Righ: Ali Al-Hamdan, the Saudi Ambassador to Yemen,left: Mashal Mohammed Rashid Al-Shadokhi, a Saudi fugitive in Yemen.

SANA’A, April 18 – Saudi Arabia’s Ministry of Interior said on Tuesday that its kidnapped diplomat, Abdullah Al-Khaledi, who was abducted near his house in the port city of Aden last month, is being held by a Yemen-based Al-Qaeda branch, ending twenty days of uncertainty surrounding his fate.

In a press statement by the KSA Interior Ministry, the official spokesman Major General Mansour Al-Turki, revealed that the Saudi embassy in Sana’a had received a phone call from Mashal Mohammed Rashid Al-Shadokhi, a fugitive that numbers 77 on a list of the 85 most wanted men by the Saudi regime.

Al-Shadokhi fled to Yemen in 2009 after the wings of Al-Qaeda in Saudi Arabia and Yemen announced their integration under the name of Al-Qaeda in the Arabian Peninsula (AQAP).

The fugitive informed the embassy that Al-Khaledi was being held by Al-Qaeda and relayed the terror network’s conditions and demands for releasing him, noting that “the diplomat is in good health.”

Al-Qaeda demanded that all detained members of Al-Qaeda in the kingdom’s jails, including female members of the organization, be released and moved to Yemen, and that a ransom payment to be named later be paid, the Saudi ministry noted.

Al-Shadokhi mentioned six female prisoners on charges of being linked to Al-Qaeda by name, including Heyla Al-Qassir, Najwa Al-Saedi, Arwa Al-Baghdadi, Hanan Al-Samkri, Najla Al-Roomi, and Hayfa Al-Ahmadi. Al-Qassir was sentenced to 15 years in prison on Oct. 29, 2011 by the Special Penal Court in Riyadh.

Turki noted that the terrorists warned that Al-Khaledi will be killed if their conditions and demands are not met by the kingdom.

“Today they kidnapped a diplomat, tomorrow they will blowup an embassy and later they might kill a prince,” Turki said.

He added that such demands by Al-Qaeda are “acts of sabotage in this world.”

“The kingdom will not enter into any negotiations or bargain with Al-Qaeda,” the London based Al-Hayat Newspaper quoted the Saudi Assistant Minister of Foreign Affairs, Prince Khaled bin Saud on Tuesday.

“We will exert all efforts to release Al-Khaledi,” Saud said.

A tribal leader in the southern Yemeni governorate of Shabwa, Sheikh Ali Abdsalam, told the local newsyemen website on Tuesday that Al-Khaledi is being held as a hostage by Al-Qaeda in Shabwa.

The tribal leader declined to give any further information other than saying, “The whole governorate is under the militant group’s control except for Ataq, the capital of Shabwa.”

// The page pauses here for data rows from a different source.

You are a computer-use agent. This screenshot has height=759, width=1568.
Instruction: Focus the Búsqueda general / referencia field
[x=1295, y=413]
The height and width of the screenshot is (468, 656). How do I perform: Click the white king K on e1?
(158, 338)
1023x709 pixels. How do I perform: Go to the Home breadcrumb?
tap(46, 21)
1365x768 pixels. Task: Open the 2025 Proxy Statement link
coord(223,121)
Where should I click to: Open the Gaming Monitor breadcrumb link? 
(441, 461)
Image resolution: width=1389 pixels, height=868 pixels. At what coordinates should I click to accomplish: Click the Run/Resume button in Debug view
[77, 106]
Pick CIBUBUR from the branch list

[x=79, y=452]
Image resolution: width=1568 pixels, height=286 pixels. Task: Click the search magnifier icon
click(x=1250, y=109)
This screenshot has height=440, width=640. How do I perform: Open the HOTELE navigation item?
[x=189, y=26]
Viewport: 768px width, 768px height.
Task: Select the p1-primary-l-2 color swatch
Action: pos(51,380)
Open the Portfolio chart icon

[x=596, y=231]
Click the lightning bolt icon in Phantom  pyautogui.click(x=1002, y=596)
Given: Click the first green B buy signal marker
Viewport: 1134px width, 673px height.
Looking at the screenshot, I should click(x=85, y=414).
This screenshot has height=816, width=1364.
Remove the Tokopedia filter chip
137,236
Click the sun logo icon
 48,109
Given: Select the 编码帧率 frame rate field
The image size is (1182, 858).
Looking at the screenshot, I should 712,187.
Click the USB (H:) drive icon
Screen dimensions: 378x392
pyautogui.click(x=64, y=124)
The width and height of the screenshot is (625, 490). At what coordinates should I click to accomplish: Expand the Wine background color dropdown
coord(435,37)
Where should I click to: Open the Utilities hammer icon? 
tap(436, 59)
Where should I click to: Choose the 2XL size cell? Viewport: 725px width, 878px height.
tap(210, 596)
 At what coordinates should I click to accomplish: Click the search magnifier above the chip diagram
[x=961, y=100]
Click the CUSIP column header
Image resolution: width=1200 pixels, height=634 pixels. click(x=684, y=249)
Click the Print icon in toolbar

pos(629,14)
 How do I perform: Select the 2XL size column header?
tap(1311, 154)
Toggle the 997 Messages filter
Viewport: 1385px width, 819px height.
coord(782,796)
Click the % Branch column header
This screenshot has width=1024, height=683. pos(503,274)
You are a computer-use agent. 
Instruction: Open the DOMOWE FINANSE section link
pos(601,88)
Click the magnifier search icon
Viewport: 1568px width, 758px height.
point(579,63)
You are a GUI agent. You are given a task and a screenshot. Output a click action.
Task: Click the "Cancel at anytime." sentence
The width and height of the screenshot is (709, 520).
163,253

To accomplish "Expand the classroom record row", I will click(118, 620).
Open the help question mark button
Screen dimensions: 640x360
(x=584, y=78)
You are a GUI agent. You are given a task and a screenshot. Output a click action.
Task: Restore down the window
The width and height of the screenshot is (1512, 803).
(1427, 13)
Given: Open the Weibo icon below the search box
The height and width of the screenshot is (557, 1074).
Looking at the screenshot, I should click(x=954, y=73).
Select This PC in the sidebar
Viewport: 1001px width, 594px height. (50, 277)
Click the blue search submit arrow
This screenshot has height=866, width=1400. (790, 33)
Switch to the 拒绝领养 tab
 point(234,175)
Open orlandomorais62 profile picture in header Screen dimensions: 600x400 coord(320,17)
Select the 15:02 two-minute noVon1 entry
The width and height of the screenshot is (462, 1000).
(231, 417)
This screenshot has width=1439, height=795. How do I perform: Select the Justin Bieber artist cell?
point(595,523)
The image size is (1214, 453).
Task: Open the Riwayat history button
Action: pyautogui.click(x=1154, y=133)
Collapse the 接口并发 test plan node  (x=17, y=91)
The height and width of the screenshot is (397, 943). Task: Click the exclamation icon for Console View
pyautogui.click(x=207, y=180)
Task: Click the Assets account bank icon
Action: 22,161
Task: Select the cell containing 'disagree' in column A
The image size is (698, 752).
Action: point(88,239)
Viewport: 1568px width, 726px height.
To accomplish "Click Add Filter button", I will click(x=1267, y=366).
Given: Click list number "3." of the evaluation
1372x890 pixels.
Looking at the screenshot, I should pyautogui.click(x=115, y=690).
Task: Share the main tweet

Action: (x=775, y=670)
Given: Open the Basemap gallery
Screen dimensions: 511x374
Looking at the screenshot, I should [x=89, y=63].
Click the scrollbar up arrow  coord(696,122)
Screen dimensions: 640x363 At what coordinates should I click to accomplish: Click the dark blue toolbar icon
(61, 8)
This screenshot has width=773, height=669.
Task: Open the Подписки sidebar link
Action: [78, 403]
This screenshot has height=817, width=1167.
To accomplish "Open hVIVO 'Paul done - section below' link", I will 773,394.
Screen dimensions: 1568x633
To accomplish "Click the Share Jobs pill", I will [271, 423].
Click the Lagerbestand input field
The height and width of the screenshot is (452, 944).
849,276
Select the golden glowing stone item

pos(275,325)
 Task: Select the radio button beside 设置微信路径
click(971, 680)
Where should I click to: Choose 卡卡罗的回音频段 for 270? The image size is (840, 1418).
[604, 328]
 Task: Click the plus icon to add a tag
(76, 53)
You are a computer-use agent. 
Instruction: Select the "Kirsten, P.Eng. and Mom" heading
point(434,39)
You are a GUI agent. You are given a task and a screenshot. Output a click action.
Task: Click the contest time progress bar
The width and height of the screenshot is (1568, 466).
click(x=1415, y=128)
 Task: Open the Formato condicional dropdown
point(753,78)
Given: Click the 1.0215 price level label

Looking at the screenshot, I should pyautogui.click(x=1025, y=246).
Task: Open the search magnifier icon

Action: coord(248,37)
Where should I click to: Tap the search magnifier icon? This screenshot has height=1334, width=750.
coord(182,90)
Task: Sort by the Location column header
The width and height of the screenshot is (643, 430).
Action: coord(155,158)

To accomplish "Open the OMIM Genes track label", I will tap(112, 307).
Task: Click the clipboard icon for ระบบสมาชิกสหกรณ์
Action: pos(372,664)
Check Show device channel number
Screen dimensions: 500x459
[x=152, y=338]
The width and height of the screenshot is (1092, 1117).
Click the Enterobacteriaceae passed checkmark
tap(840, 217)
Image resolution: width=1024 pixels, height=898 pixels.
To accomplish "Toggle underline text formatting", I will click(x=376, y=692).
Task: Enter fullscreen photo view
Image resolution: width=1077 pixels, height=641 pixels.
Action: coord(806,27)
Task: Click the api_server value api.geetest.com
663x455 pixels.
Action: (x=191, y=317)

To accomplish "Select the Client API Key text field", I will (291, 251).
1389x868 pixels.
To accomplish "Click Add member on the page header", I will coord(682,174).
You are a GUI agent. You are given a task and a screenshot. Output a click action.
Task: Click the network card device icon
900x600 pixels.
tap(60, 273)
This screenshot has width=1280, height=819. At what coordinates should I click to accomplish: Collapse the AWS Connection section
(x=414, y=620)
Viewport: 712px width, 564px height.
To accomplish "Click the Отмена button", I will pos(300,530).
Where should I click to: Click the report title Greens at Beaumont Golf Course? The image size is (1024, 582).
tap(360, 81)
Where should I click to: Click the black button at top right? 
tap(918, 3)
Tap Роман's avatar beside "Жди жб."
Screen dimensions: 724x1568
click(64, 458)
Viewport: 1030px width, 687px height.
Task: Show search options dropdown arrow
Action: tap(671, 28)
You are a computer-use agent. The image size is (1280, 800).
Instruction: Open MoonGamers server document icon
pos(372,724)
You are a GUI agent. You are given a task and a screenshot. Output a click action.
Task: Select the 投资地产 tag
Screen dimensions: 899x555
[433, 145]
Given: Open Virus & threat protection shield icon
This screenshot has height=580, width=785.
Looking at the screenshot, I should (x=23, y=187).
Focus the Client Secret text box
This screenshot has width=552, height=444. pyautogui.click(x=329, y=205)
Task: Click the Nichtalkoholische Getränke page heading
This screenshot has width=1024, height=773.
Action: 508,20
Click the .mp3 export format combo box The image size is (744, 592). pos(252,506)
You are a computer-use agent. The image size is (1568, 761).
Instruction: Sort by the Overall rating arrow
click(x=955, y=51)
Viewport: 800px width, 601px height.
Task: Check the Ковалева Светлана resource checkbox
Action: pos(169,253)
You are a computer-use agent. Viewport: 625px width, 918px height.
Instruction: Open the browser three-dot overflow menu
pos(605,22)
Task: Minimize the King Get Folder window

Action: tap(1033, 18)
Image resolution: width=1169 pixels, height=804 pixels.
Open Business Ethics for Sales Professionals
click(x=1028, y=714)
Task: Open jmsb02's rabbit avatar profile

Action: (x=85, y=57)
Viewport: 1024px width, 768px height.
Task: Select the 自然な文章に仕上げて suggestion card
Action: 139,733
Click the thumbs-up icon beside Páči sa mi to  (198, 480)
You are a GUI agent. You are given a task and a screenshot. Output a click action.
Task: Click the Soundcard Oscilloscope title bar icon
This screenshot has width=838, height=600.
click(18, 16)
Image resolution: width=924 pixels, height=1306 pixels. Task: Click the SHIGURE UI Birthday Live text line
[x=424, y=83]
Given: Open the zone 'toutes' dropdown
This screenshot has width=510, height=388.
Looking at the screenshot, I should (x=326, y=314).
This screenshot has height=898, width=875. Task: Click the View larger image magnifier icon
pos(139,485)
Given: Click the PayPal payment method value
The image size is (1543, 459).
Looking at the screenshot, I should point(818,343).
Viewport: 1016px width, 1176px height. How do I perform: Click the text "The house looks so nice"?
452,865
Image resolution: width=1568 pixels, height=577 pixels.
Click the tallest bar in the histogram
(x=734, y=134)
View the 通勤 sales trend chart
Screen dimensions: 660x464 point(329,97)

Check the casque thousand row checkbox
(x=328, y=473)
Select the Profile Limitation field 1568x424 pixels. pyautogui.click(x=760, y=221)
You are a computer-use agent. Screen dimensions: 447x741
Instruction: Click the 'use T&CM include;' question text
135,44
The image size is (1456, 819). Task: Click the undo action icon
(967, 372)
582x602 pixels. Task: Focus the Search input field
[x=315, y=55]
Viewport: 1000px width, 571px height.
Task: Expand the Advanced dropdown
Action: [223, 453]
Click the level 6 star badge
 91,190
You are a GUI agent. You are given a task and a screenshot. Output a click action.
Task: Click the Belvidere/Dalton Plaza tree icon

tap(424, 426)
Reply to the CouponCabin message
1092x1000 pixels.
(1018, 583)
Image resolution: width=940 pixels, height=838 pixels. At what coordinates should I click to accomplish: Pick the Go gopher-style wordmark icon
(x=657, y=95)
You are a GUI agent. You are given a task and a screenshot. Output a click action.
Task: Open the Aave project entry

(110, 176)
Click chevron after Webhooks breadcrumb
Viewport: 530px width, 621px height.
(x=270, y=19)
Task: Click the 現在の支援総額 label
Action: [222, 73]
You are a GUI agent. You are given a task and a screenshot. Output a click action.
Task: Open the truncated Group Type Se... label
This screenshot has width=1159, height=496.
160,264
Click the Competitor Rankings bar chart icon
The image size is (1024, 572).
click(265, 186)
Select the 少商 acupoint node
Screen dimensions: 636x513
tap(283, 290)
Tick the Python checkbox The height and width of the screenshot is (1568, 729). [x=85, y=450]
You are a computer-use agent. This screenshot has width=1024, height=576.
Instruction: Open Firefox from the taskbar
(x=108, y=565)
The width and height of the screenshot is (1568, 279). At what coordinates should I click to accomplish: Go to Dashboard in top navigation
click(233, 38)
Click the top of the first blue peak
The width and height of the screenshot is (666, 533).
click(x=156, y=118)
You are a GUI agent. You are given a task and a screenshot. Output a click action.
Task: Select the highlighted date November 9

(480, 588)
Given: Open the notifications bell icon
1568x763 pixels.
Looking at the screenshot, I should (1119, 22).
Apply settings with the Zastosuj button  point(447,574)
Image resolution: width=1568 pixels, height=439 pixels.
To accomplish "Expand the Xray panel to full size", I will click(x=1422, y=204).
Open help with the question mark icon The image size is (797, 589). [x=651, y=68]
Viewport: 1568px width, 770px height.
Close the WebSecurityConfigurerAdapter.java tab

Ansar Al-Shariah, a group affiliated to Al-Qaeda took control of Azzan, a city in Shabwa in early June 2011. The group also took control over the whole of Rudum district in Shabwa on March 23.

The Saudi embassy in Sana’a was shut down on Tuesday, a day after the consulate was closed in Aden. Yemenis trying to finish visa paperwork are dismayed by the closure of the embassy. The closures demonstrate the anger in KSA over the abduction of its deputy consul.

Similarly, the health of a Swiss language teacher, who was reportedly kidnapped last month by Al-Qaeda militants in the impoverished port city of Hodeida, has worsened, a local source told newsyemen.

The abduction of foreigners and Yemeni citizens has increased recently by both tribesmen and armed Islamists to pressure the government into releasing prisoners or paying huge ransoms.